## Begin Records supplied

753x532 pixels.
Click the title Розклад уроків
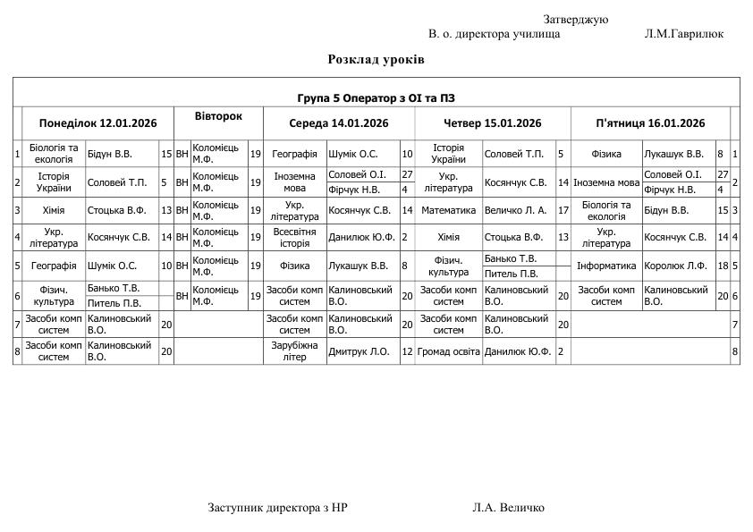(376, 59)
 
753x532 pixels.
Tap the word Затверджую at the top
(575, 20)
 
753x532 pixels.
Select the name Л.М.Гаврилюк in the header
(683, 34)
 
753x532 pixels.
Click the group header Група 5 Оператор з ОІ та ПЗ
(376, 97)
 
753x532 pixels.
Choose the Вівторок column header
(218, 117)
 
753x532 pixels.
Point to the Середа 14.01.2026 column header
(338, 123)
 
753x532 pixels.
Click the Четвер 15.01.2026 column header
(493, 123)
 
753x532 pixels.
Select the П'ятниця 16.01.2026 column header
(650, 123)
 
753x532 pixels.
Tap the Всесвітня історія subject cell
(294, 237)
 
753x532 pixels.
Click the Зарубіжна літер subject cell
(294, 351)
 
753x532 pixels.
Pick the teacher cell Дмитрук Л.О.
(359, 351)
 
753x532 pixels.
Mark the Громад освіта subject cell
(449, 351)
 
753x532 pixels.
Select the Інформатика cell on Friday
(606, 266)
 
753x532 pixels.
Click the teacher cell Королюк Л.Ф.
(675, 266)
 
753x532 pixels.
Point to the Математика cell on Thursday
(448, 210)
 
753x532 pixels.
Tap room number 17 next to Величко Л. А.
(563, 210)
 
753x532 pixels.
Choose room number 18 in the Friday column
(722, 266)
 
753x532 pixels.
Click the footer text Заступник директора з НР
(277, 507)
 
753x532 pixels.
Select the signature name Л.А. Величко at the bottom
(508, 507)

## End Records supplied

● Aim:
Locate and copy each line of the items that contains the word "Point", matching its case exactly.

● Complete answer:
Point to the Середа 14.01.2026 column header
Point to the Математика cell on Thursday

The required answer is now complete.